Assignment: Please go through the records below and return every line holding the word "category".
■ ■ ■
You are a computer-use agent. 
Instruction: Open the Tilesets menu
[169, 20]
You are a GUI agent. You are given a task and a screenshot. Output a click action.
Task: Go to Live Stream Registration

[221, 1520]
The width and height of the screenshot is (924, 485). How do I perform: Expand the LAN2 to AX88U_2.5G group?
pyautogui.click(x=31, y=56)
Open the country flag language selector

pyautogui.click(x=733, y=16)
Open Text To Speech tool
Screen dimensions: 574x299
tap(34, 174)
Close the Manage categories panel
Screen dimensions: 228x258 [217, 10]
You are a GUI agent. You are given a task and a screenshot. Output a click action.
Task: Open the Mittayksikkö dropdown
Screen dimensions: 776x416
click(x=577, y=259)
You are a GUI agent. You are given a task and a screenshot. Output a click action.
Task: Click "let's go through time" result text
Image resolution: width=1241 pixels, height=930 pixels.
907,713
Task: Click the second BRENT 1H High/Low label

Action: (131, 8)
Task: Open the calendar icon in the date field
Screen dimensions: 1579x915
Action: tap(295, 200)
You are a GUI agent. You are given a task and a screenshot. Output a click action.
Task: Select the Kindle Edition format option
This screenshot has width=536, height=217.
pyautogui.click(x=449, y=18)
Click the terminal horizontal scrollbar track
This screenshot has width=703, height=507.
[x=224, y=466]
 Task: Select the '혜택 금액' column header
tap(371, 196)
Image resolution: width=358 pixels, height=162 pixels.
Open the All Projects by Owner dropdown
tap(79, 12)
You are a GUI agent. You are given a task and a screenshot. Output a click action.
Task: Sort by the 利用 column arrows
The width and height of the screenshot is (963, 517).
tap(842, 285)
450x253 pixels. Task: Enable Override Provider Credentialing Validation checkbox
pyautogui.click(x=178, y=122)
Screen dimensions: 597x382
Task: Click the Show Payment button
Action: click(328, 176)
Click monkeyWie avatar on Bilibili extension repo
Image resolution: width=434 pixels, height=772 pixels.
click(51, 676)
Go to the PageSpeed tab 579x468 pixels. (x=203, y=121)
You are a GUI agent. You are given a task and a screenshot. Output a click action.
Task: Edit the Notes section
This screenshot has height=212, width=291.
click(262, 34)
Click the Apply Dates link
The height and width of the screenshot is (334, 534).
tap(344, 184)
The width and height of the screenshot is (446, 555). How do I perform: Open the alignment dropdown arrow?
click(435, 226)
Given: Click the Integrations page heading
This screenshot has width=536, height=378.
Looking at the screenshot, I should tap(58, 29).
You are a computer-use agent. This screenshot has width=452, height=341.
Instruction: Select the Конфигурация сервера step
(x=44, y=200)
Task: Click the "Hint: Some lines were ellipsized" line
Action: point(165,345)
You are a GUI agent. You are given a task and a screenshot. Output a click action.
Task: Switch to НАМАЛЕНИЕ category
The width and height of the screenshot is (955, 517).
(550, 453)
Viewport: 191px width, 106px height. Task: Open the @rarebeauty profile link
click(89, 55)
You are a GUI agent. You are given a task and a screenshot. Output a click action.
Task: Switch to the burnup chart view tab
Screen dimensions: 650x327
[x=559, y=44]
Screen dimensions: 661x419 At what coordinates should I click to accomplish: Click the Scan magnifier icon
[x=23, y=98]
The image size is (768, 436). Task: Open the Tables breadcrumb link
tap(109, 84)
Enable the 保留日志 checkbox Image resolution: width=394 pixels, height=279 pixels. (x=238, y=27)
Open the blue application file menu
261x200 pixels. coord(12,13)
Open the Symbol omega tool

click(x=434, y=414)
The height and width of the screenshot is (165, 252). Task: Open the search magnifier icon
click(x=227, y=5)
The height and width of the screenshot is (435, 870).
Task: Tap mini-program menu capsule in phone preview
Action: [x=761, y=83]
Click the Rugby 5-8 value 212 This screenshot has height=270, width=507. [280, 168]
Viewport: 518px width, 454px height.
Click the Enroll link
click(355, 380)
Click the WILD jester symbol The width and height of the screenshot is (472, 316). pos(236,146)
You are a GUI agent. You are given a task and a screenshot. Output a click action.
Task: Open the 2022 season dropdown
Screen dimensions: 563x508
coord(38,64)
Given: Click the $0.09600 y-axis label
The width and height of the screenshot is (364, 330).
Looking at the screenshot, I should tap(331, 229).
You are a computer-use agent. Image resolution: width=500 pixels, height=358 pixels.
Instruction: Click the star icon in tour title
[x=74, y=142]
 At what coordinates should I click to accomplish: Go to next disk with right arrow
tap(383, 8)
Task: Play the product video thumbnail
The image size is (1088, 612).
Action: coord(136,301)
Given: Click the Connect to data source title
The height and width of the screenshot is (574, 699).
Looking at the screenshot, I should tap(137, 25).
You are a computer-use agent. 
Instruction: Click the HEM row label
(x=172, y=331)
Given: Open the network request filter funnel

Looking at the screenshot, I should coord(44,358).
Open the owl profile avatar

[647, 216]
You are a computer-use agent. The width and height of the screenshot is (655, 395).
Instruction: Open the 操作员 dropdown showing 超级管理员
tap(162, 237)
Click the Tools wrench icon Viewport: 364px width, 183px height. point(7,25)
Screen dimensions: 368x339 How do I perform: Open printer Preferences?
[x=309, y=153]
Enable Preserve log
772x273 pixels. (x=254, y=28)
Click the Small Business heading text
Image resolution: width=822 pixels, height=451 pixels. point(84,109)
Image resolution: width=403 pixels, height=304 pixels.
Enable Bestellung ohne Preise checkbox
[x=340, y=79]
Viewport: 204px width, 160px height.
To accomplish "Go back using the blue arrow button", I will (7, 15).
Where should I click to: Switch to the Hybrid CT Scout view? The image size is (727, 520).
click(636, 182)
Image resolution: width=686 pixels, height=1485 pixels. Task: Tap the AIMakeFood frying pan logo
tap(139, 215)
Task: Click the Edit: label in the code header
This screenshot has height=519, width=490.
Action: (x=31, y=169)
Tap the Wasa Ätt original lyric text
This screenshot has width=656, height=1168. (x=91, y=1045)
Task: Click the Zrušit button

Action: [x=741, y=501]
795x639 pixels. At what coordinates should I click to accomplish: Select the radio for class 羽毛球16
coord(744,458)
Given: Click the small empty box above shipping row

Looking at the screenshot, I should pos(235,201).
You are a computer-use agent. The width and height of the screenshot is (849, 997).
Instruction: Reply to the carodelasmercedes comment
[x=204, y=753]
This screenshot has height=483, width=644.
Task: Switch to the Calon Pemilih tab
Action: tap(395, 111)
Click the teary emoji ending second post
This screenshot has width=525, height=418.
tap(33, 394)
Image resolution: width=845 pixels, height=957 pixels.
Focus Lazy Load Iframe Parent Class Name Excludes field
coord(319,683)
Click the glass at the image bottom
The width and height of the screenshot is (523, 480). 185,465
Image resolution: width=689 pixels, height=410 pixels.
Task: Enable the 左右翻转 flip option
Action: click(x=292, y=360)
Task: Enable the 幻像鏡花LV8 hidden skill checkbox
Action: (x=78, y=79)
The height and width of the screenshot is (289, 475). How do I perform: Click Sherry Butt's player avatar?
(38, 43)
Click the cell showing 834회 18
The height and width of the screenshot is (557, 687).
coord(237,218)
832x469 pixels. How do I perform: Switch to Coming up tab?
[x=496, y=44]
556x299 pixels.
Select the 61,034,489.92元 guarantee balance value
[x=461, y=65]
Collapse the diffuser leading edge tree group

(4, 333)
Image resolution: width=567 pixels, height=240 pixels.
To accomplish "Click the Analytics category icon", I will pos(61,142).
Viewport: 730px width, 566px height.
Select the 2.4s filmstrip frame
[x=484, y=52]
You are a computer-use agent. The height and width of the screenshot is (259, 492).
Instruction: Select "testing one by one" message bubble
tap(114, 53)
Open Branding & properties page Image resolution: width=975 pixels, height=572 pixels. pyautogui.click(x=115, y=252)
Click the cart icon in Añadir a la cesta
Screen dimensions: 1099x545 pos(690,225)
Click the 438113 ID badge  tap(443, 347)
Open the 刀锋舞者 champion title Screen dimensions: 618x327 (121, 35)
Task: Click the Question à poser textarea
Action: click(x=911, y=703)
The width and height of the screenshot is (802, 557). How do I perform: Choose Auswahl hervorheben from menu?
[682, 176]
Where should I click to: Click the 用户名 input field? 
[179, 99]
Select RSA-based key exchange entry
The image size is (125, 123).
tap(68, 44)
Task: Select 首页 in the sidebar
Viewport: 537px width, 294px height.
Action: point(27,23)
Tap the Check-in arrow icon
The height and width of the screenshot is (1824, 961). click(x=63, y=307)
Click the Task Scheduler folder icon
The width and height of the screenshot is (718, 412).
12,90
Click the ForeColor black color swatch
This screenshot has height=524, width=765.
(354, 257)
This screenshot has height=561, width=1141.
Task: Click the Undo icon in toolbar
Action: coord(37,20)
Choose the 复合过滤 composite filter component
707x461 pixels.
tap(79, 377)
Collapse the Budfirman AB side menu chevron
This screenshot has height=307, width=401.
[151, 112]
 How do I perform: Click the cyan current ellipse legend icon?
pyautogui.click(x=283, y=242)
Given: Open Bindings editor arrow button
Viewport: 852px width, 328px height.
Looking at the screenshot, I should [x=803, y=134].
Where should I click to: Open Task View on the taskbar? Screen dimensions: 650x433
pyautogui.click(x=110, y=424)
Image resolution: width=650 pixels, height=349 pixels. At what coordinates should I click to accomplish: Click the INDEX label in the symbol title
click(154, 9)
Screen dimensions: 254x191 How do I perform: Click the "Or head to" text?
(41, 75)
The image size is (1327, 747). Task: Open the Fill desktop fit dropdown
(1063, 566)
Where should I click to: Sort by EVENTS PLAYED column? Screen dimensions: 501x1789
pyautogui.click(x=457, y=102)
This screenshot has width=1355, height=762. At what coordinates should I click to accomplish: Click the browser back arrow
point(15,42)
■ ■ ■
Solution to this task:
Task: Switch to НАМАЛЕНИЕ category
To accomplish "Click the Analytics category icon", I will pos(61,142).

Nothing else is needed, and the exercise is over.